У него был вид человека, пришедшего в ужас.
— Здесь убили женщину. Здесь украли четырнадцать миллионов. Тоже мне, нашли время говорить о своей серебряной ложке!
А тут еще этот чудовищный рев осла.
На повороте дороги, под олеандрами, часто стоит и ждет впряженный в свою тележку осел. Это осел садовника, который поставляет для вилл цветы в горшках. Иногда осел скучает, или ему хочется что-нибудь сказать. Тогда он ревет. И это ужасно. Интересно, где осел приобрел свою репутацию милого, терпеливого, простоватого животного. Взгляд у него добрый, это точно, его так и хочется погладить по мягкой шерстке, и весь его спокойный и добродушный вид не предполагает никакой озлобленности. Однако под этим простодушием и наивностью скрывается демон, и это именно его крик, его отчаяние слышатся в реве осла. Блеяние — пустяки. Ржание — не представляет собой ничего особенного. Рев осла трагичен. Это хриплый, задыхающийся, категорический вопль на разрыв легкого. Бронзовая гортань. Корчи закованного в цепи узника.
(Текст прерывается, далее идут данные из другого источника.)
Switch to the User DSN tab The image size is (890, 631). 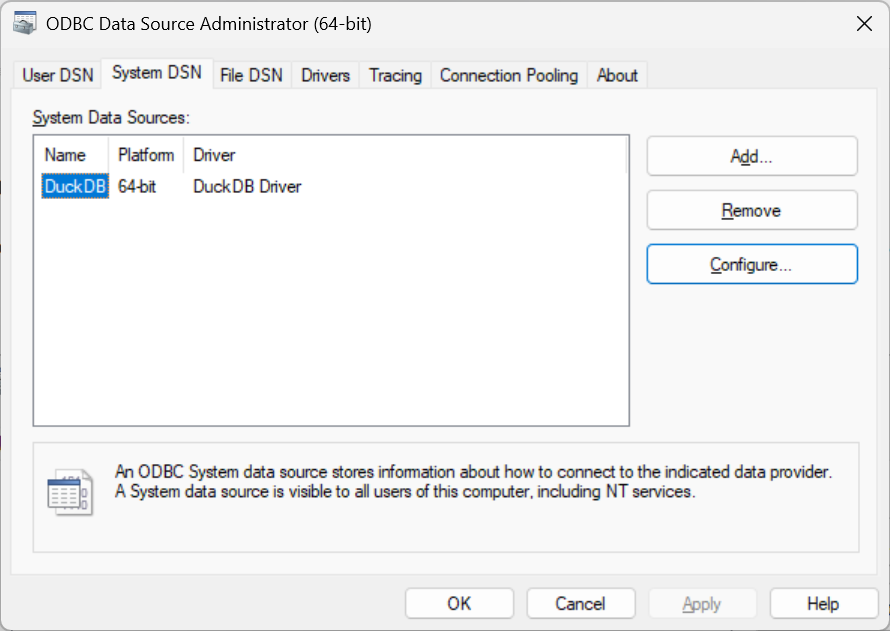click(56, 74)
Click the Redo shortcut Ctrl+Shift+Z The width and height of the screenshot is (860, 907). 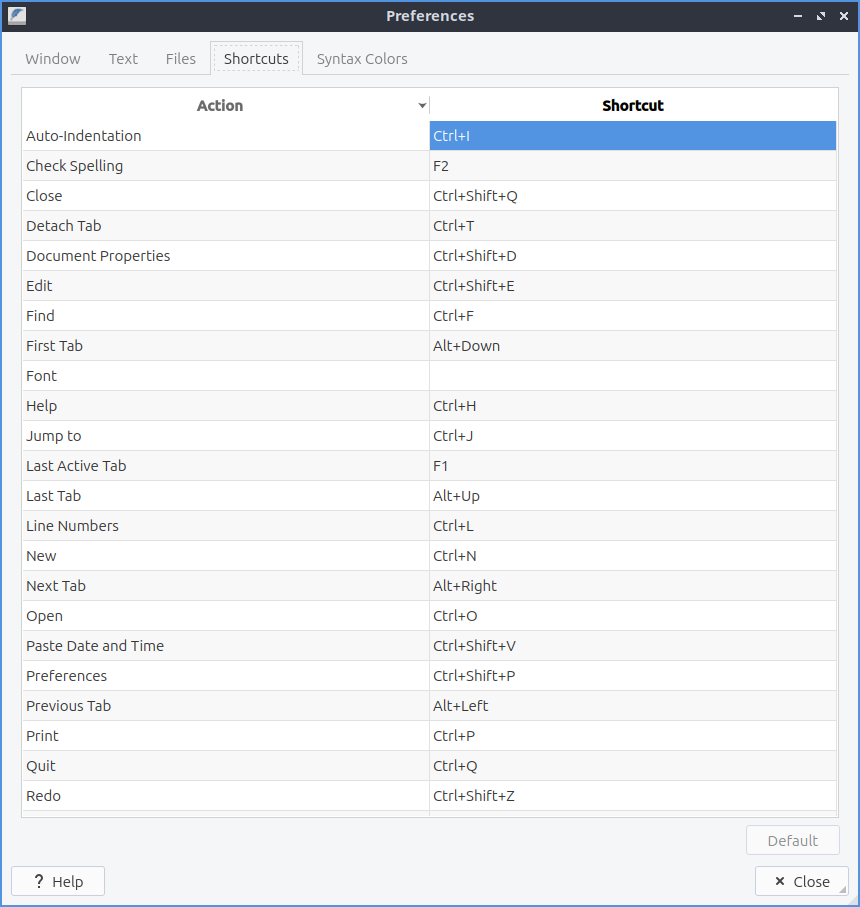coord(632,796)
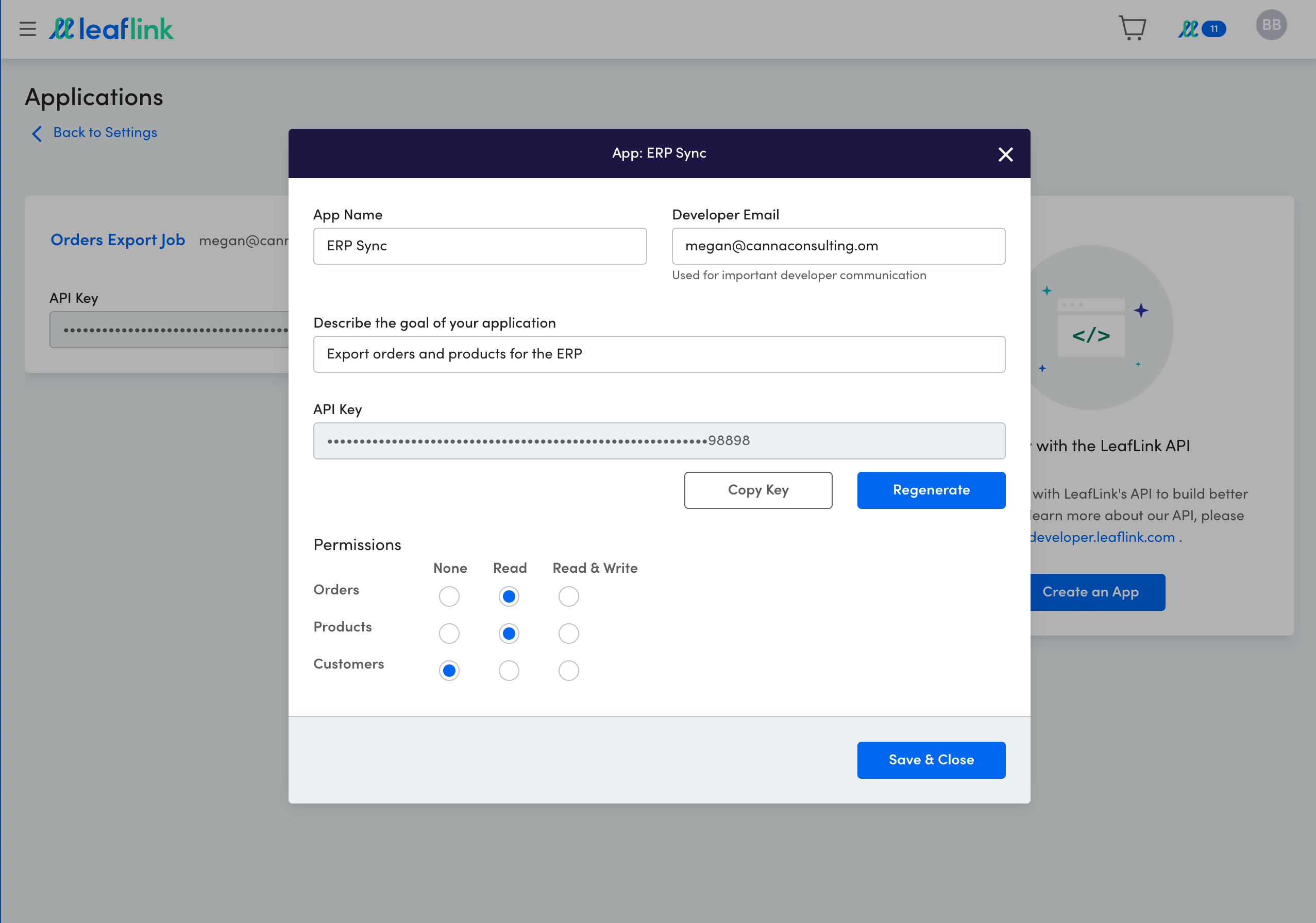Open the shopping cart icon
The height and width of the screenshot is (923, 1316).
1130,28
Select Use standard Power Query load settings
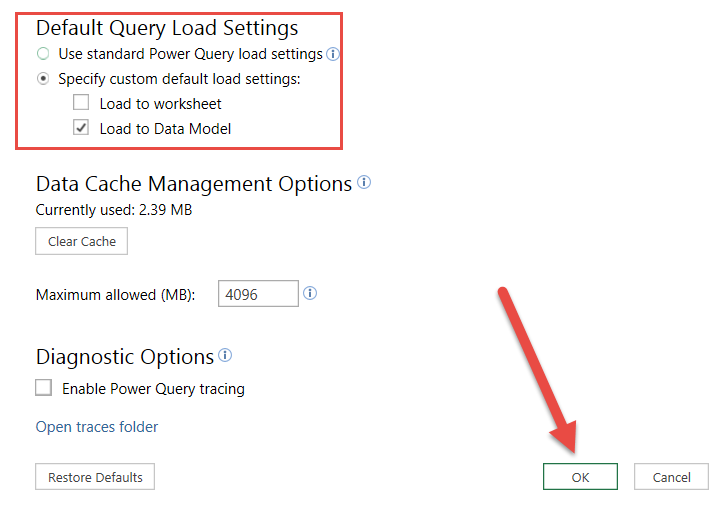The width and height of the screenshot is (722, 528). [x=43, y=54]
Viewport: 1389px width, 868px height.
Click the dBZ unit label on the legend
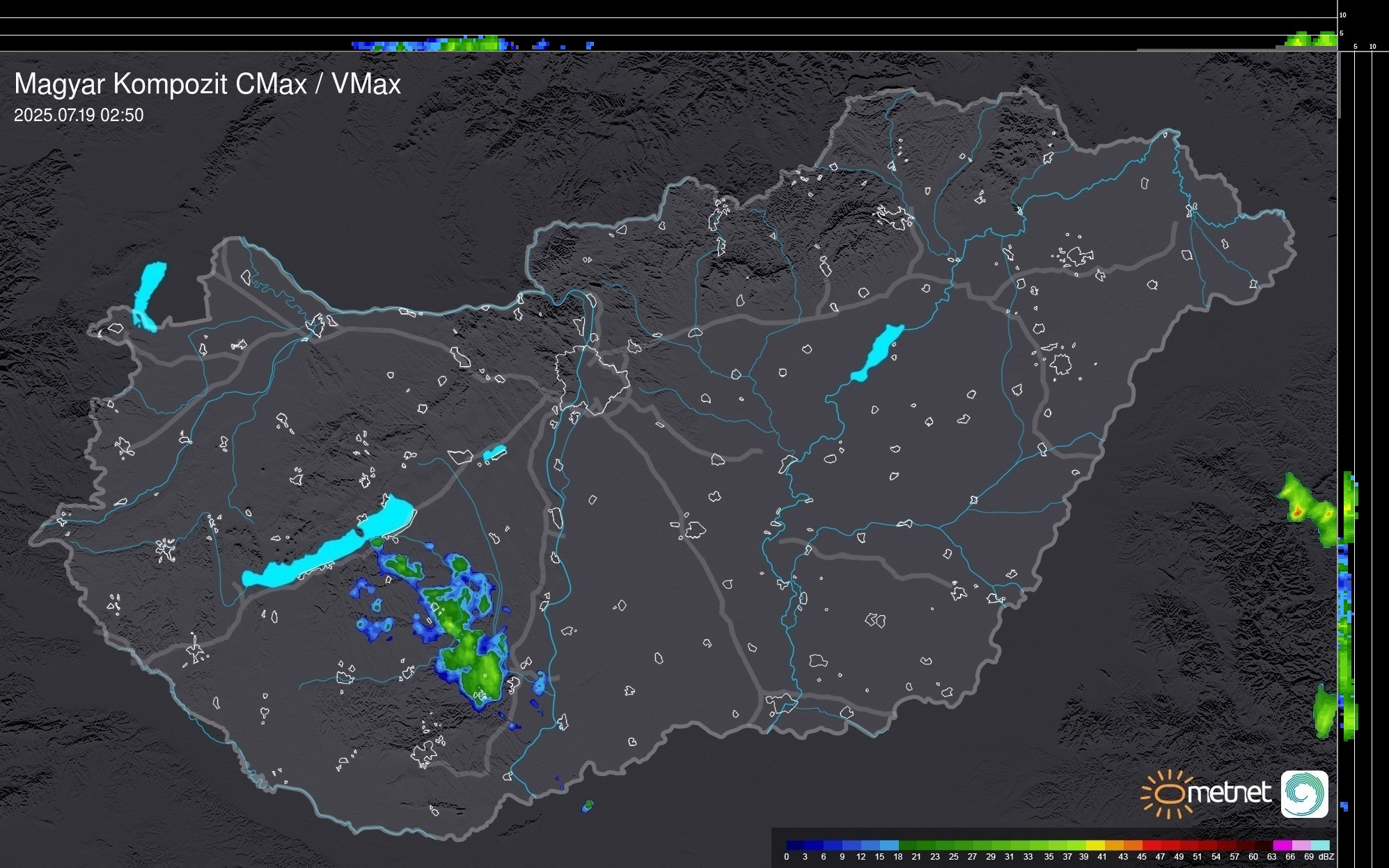(1326, 857)
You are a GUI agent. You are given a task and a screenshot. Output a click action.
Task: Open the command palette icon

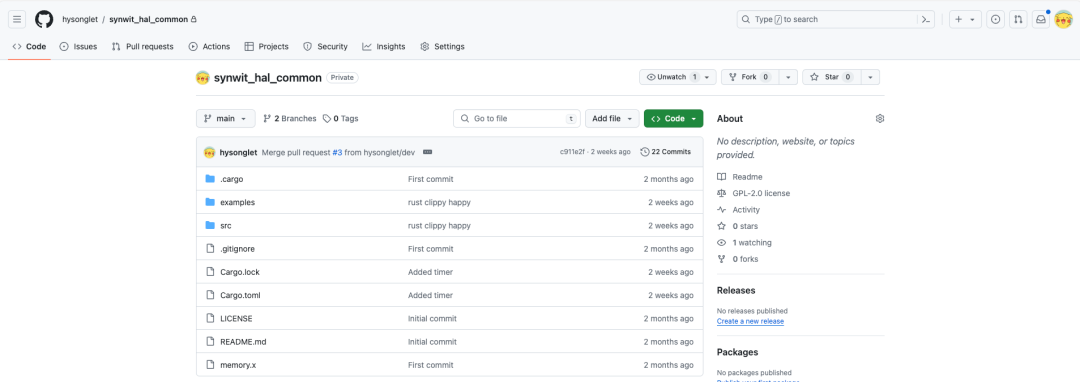click(926, 19)
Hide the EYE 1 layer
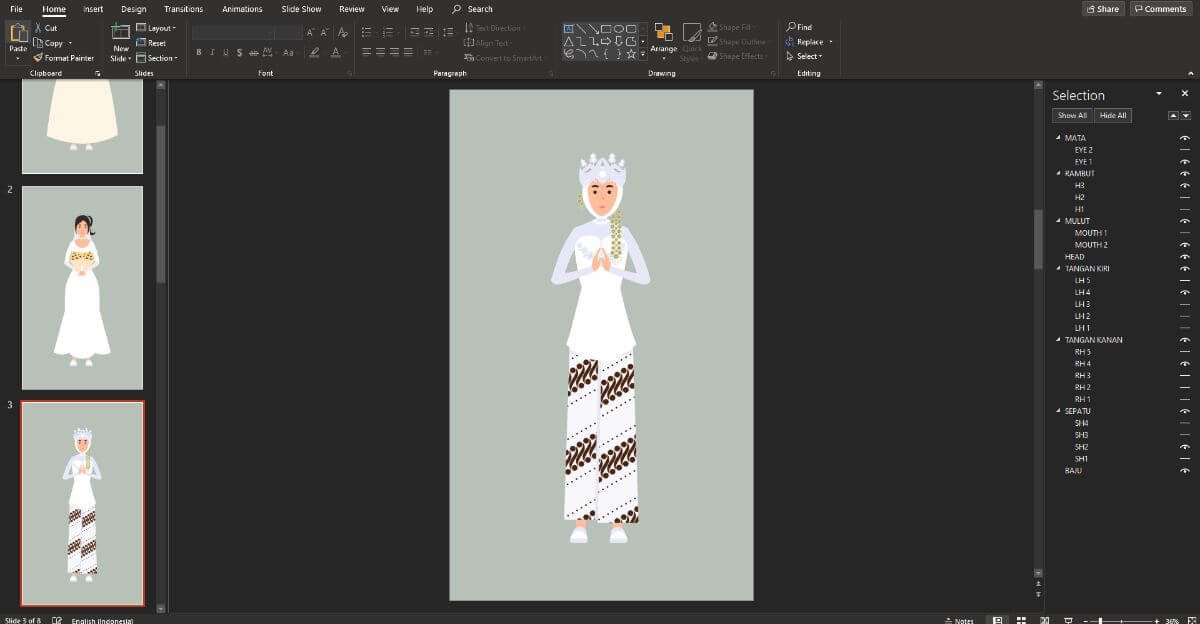 1185,162
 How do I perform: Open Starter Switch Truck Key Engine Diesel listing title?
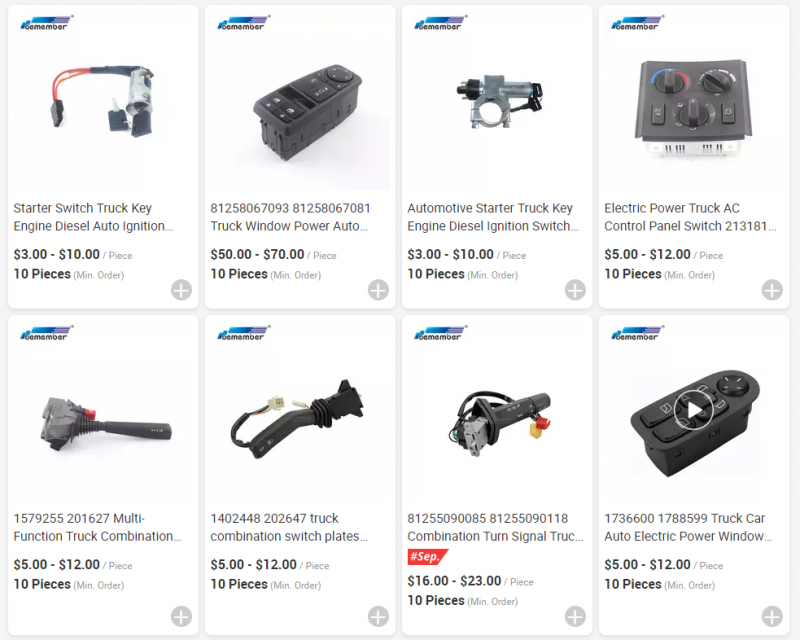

Это Прометей, в которого орел вонзает свой клюв, это дикий смех какого-нибудь из тех самаркандских принцев, которых царь оставил прозябать в их дворцах и которые по вечерам, обезумев от скуки, приказывали выкалывать крысам глаза или пытать рабов. Осел? Есть какое-то несоответствие между ослом и определяющим его словом. Слово «осел» звучит немного по-детски, оно открытое, оно блеет. А когда осел ревет, хочется дать этому животному другое название — чтобы там звучали согласные, вызывающие беспокойство. Например — единорогом, зеброй, мустангом.
Что же касается обыска у леди Амберсфорд, то он ничего не дал. Но комиссар все же настоял на аресте. «Чек — то ведь был украден, разве не так?» И три колонки в газетах тоже появились.
Сидя за своей решеткой, кассир банка взял бледно — розовые банкноты, которые ему протянул клиент. Быстрым взглядом он проверил номера и сличил их с номерами, написанными на лежащем перед ним листке бумаги. Проверить было очень легко: украденные банкноты были совсем новенькими и принадлежали только к трем разным сериям. Ничего. Следующий. Кассир взял банкноты. Стоп! Один из номеров совпал. Совсем новый банкнот. Без единой морщинки. Гладкий, как зеркало озера. Кассир поднял глаза. Перед ним за банкнотами ничего не выражающим взглядом следил бакалейщик.